EXERCISE OBJECTIVE – The expected answer is the set of lines in the data below between the line holding "For every named" and the line holding "YouTube (891, 2305)", inclusive, written out exactly.

(SUPPLIED DATA begins)

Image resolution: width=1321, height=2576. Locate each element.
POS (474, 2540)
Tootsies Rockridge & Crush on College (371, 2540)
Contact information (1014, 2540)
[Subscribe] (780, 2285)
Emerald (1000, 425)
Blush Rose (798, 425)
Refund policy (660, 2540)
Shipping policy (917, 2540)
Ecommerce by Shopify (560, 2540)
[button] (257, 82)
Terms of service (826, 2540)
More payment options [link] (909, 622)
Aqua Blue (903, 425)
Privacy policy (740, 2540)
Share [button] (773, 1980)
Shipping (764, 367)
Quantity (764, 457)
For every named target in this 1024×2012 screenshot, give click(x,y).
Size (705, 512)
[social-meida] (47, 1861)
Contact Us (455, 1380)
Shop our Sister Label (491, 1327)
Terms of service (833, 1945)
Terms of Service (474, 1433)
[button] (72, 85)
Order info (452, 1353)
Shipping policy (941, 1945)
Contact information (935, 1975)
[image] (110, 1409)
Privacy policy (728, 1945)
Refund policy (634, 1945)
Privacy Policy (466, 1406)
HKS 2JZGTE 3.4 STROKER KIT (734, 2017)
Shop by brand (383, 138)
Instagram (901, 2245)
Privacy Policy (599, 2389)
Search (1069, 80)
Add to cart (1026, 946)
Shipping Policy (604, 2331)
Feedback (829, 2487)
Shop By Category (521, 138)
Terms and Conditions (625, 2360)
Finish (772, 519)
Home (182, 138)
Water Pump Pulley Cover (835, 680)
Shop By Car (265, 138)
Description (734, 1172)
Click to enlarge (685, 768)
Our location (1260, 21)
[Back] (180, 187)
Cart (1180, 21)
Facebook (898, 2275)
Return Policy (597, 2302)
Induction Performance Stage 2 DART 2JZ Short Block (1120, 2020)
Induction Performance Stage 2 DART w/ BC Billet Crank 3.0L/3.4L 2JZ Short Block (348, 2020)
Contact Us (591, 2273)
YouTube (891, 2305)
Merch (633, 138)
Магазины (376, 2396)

(SUPPLIED DATA ends)

ANSWER BELOW –
For every named target in this 1024×2012 screenshot, give click(x,y).
Size (705, 512)
[social-meida] (47, 1861)
Contact Us (455, 1380)
Shop our Sister Label (491, 1327)
Terms of service (833, 1945)
Terms of Service (474, 1433)
[button] (72, 85)
Order info (452, 1353)
Shipping policy (941, 1945)
Contact information (935, 1975)
[image] (110, 1409)
Privacy policy (728, 1945)
Refund policy (634, 1945)
Privacy Policy (466, 1406)
HKS 2JZGTE 3.4 STROKER KIT (734, 2017)
Shop by brand (383, 138)
Instagram (901, 2245)
Privacy Policy (599, 2389)
Search (1069, 80)
Add to cart (1026, 946)
Shipping Policy (604, 2331)
Feedback (829, 2487)
Shop By Category (521, 138)
Terms and Conditions (625, 2360)
Finish (772, 519)
Home (182, 138)
Water Pump Pulley Cover (835, 680)
Shop By Car (265, 138)
Description (734, 1172)
Click to enlarge (685, 768)
Our location (1260, 21)
[Back] (180, 187)
Cart (1180, 21)
Facebook (898, 2275)
Return Policy (597, 2302)
Induction Performance Stage 2 DART 2JZ Short Block (1120, 2020)
Induction Performance Stage 2 DART w/ BC Billet Crank 3.0L/3.4L 2JZ Short Block (348, 2020)
Contact Us (591, 2273)
YouTube (891, 2305)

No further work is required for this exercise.